**TEXTE DU DOCUMENT:**
┄┄┄┄┄┄

Par Jérôme Bois • Publié le 30/06/20

Deuxième séance du conseil municipal, lundi 29 juin, les élus aixois sont entrés dans le vif du sujet, avec des points à débattre, des thèmes rabâchés, des marronniers replantés. Parmi eux, le festival Musilac – on le sait annulé cet été, repoussé à 2021 – et cette subvention de 200 000 euros attribuée en dépit de la non-tenue de cette édition. De l’argent public adressé à une société privée, une équation qui ne cesse de faire bondir, dans la cité thermale.

Julien Doré, un souvenir lumineux…

« Ça revient tous les ans, c’est à se demander si certains d’entre vous ne veulent pas le voir disparaître, purement et simplement. Chaque année il y a des critiques. C’est une société privée, je sais bien, nous ne sommes pas des saltimbanques non plus. Tous les festivals qui, en France, recevaient ces aides publiques les ont vues majorées. Oui, il n’y a pas eu de festival cette année mais il y a une série de professionnels, de sous-traitants, d’artisans qui en vivent ». Renaud Beretti s’est agacé de voir une nouvelle fois le festival Musilac soumis au supplice de la question à travers les aides publiques qui lui sont versées. Et tant pis s’il s’agissait, lundi 29 juin lors de la deuxième séance du conseil de cette mandature, d’aides versées en dépit de l’annulation de l’édition 2020. En journalisme, ressortir annuellement un sujet s’appelle un marronnier. Cette année, pourtant, c’est un peu plus que cela. « Sans ces aides, c’était vraisemblablement un festival qui disparaissait » , concluait le maire. Depuis des lustres, la grasse subvention versée (lire plus bas) chaque année à l’organisateur du festival fait frémir les élus des diverses oppositions. Pensez donc, une subvention à une société privée… 

« Musilac recevra 200 000 euros des contribuables aixois pour un festival qui n’a pas eu lieu ! »

┄┄┄┄┄┄

**INFORMATIONS FOURNIES:**
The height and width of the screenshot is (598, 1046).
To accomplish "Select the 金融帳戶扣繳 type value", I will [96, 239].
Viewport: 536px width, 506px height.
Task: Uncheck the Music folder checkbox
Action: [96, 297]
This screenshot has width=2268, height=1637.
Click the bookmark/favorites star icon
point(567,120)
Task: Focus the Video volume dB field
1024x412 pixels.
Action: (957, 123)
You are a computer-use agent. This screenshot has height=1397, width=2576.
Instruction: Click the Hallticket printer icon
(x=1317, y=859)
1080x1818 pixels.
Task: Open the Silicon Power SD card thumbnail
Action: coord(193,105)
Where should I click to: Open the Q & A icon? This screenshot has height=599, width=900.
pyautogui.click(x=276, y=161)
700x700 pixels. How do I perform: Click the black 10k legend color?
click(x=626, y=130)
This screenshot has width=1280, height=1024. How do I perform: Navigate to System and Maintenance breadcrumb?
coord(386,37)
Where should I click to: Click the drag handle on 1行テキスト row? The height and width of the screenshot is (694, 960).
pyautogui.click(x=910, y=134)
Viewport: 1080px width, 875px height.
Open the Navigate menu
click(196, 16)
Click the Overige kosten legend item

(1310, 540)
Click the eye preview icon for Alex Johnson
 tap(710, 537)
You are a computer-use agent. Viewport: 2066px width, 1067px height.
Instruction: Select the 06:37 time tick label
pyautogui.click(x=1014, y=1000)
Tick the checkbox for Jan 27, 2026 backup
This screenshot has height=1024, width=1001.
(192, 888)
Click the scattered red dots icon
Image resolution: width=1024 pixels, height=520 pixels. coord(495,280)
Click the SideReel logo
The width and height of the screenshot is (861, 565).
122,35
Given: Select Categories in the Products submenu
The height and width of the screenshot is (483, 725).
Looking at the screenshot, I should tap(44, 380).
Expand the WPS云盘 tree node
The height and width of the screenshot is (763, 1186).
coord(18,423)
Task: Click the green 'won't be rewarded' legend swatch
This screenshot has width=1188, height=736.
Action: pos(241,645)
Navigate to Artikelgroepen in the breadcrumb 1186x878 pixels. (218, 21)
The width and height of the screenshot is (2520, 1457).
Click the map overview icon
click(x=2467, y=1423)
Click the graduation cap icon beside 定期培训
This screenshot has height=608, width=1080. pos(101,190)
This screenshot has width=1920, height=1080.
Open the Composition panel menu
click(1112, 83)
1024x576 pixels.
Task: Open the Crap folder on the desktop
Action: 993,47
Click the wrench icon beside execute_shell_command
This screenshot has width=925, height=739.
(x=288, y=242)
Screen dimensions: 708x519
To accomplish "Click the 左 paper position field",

┄┄┄┄┄┄

**TRAVAIL À RÉALISER:** Pouvez-vous reproduire mot pour mot, dans l'article sur la subvention de Musilac, le passage allant de « Deuxième séance du conseil municipal, lundi » jusqu'à « la cité thermale. » inclus ?

**RÉSULTAT OBTENU:**
Deuxième séance du conseil municipal, lundi 29 juin, les élus aixois sont entrés dans le vif du sujet, avec des points à débattre, des thèmes rabâchés, des marronniers replantés. Parmi eux, le festival Musilac – on le sait annulé cet été, repoussé à 2021 – et cette subvention de 200 000 euros attribuée en dépit de la non-tenue de cette édition. De l’argent public adressé à une société privée, une équation qui ne cesse de faire bondir, dans la cité thermale.